##### Exercise passage #####

Marker Assisted Selection and What It Can Do for You?
Margaret K. Pauls, USDA-ARS
Sarah J. Schultz, University of Illinois
Marker-assisted selection is a vital tool that uses DNA markers to screen plants for phenotypic traits that are favorable to the farmer and ultimately to the consumer. Phenotypic traits are how the plant looks and behaves such as flower color and disease resistance. Flower color and awn type are easy to see with the naked eye, but disease resistance and seed composition require extensive testing. Markerassisted selection utilizes genetics to rapidly screen plants for these traits without labor intensive field or greenhouse studies. Plant breeding programs utilize this technology to make predictions and selections on favorable traits in hours versus days or months, allowing breeders to advance lines with favorable traits while eliminating lines without the favorable traits.
Marker assisted selection can be broken down into four steps: sampling, DNA extraction, genotyping, and selection. During the sampling phase, we take leaf tissue from each plant (even the undesirable ones because we can't tell the difference by looking at them). The most important part of this step is keeping track of what plant goes with each leaf sample. After sampling, all the leaf tissue samples go through DNA extraction. At this step, we want to find the cheapest, quickest, most reliable way to get DNA from the leaves. The next step is genotyping, which includes polymerase chain reaction (PCR) and gel electrophoresis. A specific region of each DNA sample is amplified through PCR. These amplified DNA regions are separated by size with gel electrophoresis. The last step of marker assisted selection is selecting desirable plants based on the genotype and eliminating the undesirable plants from the breeding program. Marker assisted selections allows breeders to advance more lines with the desirable traits at a faster rate.

##### Extracted information #####

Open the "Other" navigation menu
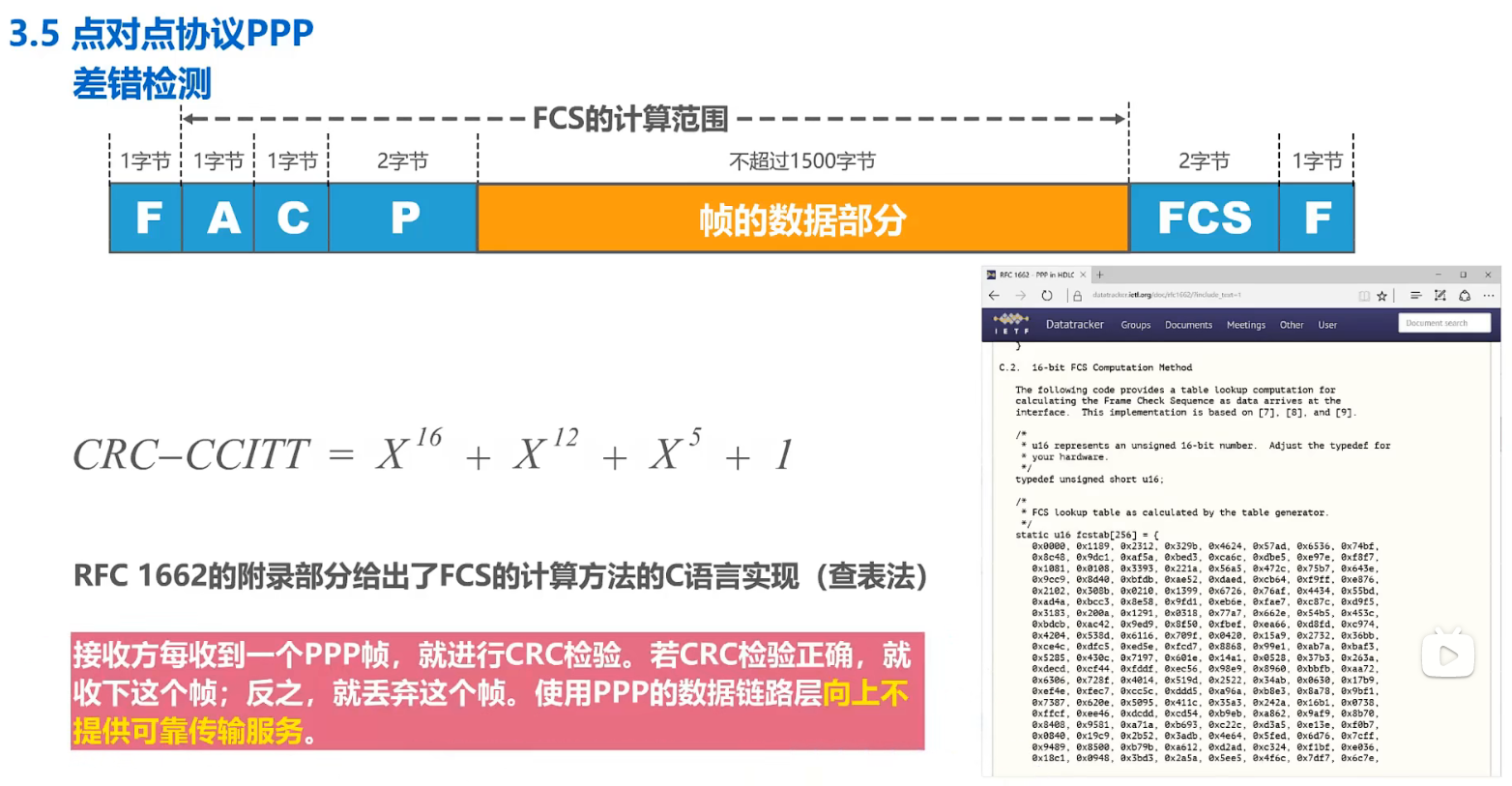This screenshot has height=786, width=1512. [x=1292, y=325]
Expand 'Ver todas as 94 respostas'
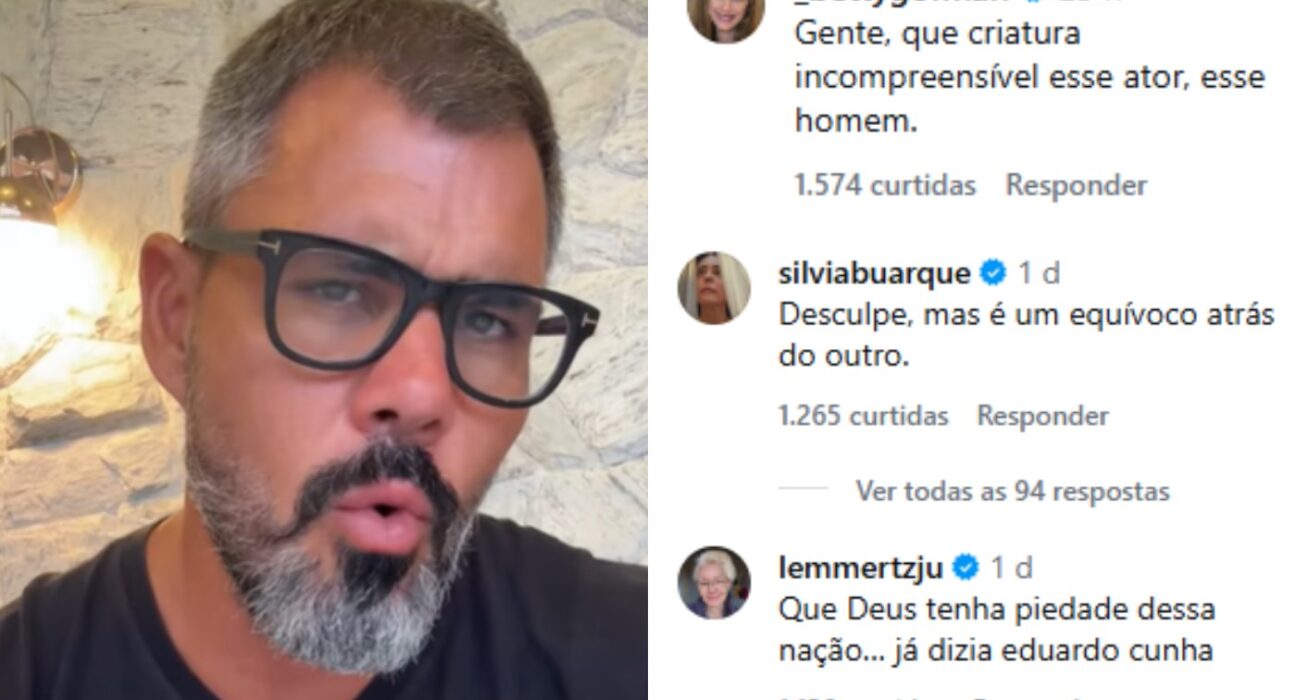 pyautogui.click(x=1012, y=491)
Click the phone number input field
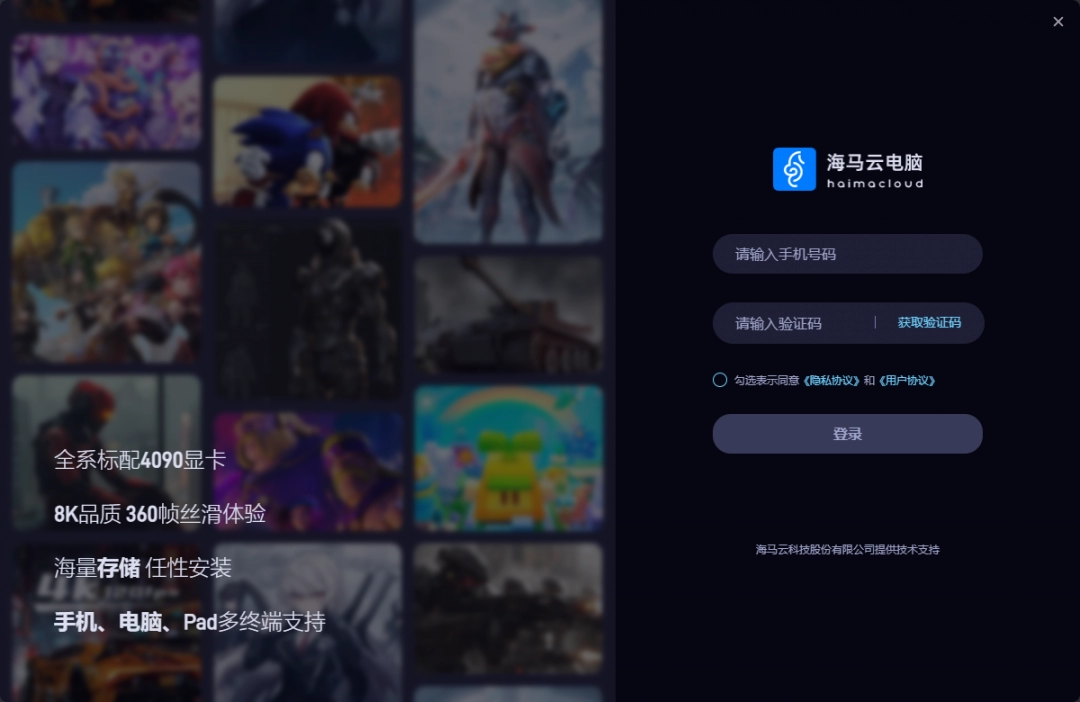 (847, 254)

#####

- _Your instructions_
According to the passage on marker-assisted selection, what four steps make up the process?

- _Final answer_
Sampling, DNA extraction, genotyping, and selection.